Extreme also announced a new Application Sensor within Purview, the network traffic analytics appliance it acquired as part of its purchase of Enterasys. Purview will now present IT teams with a consolidated view of traffic from both the wired network and virtualized environments, Noel said.
"Purview is about delivering faster insights to the business by helping them understand the applications that are [running] in their data center environment, and making sure you can optimize the performance of those applications," Noel said.
Selling Purview to businesses that had other traffic analytics tools in place, like those from Cisco, used to be a challenge for Extreme, said Gartner's Lerner. "Now Extreme is able to offer Purview as a standalone appliance for analytics and better network visibility for [businesses] where they were being held back," he said.
Both the switches and Purview’s Application Sensor have been built to work with Extreme’s OpenDaylight-based OneController software for unified management, the company said.
Software-defined vision includes new partners
In addition to its product introductions, Extreme is expanding its Lenovo partnership and beefing up its TSP program with new members. Under terms of the new alliance with Lenovo, Extreme’s Ethernet offerings are now part of Lenovo's high performance computing (HPC) portfolio.
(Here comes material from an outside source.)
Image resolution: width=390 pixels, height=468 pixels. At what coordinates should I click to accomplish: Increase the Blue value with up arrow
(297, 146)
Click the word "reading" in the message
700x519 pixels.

Extreme and Lenovo are demonstrating the HPC infrastructure, featuring Lenovo servers, storage and software combined with Extreme's Summit series switches, at this week's Supercomputing 2014 conference in New Orleans.
The vendor also announced that its new TSP member companies include A10 Networks, NetOptics, Ixia and Sanbolic, who will be joining the ranks with existing partners, such as Microsoft, Palo Alto Networks, and VMware.